Il britannico, vincitore di quattro Tour de France, aggiunge, punzecchiato sul fatto che una Wild Card per la sua Israel-PremierTech al Giro d’Italia 2023 sembra probabile: “Vedremo quando verranno decisi gli inviti, non nascondo che per me sarebbe interessante tornare al Giro. Il percorso non l’ho ancora studiato, prima dovremo capire quali opzioni avremo a disposizione”.

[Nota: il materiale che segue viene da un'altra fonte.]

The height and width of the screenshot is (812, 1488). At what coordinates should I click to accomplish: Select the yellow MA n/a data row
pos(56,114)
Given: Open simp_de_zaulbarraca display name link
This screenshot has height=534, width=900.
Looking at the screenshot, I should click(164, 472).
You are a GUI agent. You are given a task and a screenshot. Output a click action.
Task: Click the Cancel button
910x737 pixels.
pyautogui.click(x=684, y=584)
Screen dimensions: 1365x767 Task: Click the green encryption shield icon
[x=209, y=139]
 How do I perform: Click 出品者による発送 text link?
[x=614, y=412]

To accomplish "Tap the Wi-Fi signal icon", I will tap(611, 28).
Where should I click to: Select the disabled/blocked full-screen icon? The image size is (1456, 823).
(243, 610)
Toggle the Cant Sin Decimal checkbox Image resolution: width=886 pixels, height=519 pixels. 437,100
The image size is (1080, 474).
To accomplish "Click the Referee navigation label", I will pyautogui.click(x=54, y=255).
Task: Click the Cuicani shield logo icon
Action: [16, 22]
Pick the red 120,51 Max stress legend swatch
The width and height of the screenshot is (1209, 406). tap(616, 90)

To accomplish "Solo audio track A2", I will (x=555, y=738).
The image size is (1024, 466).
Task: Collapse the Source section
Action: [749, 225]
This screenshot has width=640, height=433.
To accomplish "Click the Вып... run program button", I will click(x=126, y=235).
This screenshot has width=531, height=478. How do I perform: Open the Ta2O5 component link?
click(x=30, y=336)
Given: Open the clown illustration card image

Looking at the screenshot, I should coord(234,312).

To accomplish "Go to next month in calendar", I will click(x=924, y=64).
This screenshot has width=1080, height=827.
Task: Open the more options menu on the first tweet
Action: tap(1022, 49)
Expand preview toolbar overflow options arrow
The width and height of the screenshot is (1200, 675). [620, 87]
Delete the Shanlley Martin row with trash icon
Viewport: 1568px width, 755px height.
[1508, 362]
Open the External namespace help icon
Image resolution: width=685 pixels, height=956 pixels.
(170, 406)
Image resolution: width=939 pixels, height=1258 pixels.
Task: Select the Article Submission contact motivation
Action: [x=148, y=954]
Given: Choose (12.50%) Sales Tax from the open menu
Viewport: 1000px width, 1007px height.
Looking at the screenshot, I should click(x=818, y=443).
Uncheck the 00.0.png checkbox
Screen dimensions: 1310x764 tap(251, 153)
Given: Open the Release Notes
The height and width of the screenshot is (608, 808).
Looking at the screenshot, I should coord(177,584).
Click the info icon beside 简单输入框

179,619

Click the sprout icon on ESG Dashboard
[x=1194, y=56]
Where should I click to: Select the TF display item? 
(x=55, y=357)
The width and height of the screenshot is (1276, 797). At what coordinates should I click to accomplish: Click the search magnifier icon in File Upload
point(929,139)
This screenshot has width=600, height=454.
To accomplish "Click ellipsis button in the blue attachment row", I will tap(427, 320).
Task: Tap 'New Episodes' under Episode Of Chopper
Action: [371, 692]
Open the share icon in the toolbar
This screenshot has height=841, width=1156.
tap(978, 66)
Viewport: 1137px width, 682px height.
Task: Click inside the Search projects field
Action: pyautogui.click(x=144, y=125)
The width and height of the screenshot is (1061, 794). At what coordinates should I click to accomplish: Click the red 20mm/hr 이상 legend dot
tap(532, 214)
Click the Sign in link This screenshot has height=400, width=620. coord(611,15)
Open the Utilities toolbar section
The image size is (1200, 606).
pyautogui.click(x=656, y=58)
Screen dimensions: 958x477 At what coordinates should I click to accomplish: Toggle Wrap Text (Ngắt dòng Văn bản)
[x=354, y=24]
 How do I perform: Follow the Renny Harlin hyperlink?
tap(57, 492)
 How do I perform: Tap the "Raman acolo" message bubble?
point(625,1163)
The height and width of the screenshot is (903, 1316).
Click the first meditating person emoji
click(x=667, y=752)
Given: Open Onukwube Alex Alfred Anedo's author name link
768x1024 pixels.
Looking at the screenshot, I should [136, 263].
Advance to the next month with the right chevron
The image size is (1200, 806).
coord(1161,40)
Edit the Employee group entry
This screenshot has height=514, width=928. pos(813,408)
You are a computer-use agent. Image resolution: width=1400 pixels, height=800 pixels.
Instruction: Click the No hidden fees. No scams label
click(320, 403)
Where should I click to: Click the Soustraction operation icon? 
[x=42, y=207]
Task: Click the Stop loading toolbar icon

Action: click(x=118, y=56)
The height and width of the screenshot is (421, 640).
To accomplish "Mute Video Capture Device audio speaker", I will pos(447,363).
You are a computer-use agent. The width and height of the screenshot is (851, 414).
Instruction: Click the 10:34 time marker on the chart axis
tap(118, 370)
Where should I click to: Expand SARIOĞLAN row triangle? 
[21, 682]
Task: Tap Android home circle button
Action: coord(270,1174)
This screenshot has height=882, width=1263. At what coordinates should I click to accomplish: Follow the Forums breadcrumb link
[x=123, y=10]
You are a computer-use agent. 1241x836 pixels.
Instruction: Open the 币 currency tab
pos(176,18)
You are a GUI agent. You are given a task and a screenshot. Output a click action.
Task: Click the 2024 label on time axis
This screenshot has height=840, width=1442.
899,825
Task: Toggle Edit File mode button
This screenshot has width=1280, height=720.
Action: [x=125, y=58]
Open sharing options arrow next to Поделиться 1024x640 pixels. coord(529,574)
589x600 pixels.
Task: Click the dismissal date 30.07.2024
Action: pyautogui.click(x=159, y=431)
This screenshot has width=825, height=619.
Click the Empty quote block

Froome torna con la memoria al Giro d’Italia 2018, quello vinto: “Se dovessi scegliere il giorno più bello della mia carriera di ciclista, non sarebbe uno passato al Tour de France, ma quello della vittoria della tappa di Bardonecchia, con l’azione sul Colle delle Finestre.  Ho affrontato quel giorno con l’idea del ‘tutto o niente’, con il pensiero di dover dare tutto me stesso, prendermi un rischio e vedere cosa succedeva. Penso che quella vittoria abbia cambiato il modo di correre, in generale. Ora vediamo tanti corridori che attaccano da lontano. Sì, credo che quello sarà il successo che ricorderò di più”.  Da allora, il britannico non è più tornato al Giro.

L’esperto britannico, 37 anni, parla anche delle radioline, con un’opinione molto netta: “Penso che sarebbe più sicuro correre senza. Ora i direttori sportivi hanno un sacco di informazioni e te le gettano addosso via radio. Sai dove c’è una curva o un ponte e questo ti induce ad andare più veloce. Gli ultimi 100 chilometri di una corsa sono una lunga lotta, il più delle volte per niente. Se proprio dobbiamo tenerle, apriamo i canali ai tifosi e agli spettatori, come in F1: sarebbe un grande beneficio per il nostro sport, le persone ascolterebbero e capirebbero quello che succede in gruppo. Sarebbe fantastico”.